Having passed the final flight test (GFT) , with no more right to fly in God's clean air than a weasel or at least I'm sure the CAA examiner thought so, now what? The GFT and the pre-test, the 170A were each two hours of stress-filled torture that left me wondering why, at my age, I was putting myself through it. Almost two years of my life has been lost in cramming for the exams and learning to fly with the absolute precision demanded of a commercial pilot.
After over ten years of flying about, you might think that I could fly already. True, but rather like taking an advanced driving test, one has to be able to demonstrate control and knowledge of a complex aircraft in a manner which is acceptable to the CAA and their examiners as a public transport pilot. It comes as a rude shock!
Working-up to the flight exam is rather like honing oneself for the Olympics in anticipation of the skills tests. As an example, one has to memorise the emergency checklists because there's absolutely no point in trying to read a checklist when the examiner throws a fire drill and or engine failure at you.
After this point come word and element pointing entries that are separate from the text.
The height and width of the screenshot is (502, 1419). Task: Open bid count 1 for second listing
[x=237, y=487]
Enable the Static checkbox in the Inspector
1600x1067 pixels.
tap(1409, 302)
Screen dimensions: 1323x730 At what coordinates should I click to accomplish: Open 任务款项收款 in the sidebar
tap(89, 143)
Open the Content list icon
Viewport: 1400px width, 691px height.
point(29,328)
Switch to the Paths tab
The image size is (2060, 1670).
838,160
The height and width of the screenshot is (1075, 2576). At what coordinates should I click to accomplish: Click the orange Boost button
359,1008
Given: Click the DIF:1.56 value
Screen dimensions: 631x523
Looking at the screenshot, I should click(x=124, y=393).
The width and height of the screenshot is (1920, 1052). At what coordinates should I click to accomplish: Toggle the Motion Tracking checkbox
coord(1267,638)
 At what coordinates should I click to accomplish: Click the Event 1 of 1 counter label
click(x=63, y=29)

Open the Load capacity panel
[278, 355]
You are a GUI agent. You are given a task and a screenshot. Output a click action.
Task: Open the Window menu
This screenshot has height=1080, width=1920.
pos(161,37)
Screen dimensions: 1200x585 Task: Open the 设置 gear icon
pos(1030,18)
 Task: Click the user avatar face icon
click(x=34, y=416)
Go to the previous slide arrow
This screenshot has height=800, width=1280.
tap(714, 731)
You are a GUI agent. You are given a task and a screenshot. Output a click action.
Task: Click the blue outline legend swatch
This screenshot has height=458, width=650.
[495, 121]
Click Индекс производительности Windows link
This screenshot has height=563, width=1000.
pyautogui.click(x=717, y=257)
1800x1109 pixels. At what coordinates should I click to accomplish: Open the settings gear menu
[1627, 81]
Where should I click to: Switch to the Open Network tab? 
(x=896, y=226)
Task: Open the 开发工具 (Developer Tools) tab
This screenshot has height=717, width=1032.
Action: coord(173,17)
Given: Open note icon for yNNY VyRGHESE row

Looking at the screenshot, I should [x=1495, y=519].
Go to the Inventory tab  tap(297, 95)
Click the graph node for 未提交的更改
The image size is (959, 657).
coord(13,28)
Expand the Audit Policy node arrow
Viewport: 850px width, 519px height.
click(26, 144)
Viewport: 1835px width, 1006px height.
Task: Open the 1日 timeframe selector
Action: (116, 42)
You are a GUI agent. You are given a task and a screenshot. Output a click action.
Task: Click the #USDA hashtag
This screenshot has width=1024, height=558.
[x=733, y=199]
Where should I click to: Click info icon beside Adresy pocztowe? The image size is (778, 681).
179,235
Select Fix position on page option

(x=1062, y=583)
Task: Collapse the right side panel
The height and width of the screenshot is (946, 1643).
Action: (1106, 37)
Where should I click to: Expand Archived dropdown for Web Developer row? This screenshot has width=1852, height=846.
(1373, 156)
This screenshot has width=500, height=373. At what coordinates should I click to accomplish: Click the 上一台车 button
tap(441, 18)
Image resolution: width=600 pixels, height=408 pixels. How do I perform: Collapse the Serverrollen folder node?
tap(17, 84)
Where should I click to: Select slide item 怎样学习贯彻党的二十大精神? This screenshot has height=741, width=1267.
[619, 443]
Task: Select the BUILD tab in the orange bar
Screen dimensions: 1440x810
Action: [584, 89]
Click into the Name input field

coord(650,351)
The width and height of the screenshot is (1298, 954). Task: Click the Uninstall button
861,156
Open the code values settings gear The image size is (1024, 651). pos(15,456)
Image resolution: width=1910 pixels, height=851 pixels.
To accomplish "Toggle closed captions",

If you get the checks out of sequence, it's a fail and the stress factor is something else; which is all part of the course, seeing if the candidate panics or makes critical mistakes.
Anyway, it's all over now and the next step is the Instrument Rating on multi-engines, perhaps followed by a type-rating on small business jets if I can justify the costs.
I'm just reminded that the aircraft pictured crashed within a few hundred yards of where I live sixty years ago this week!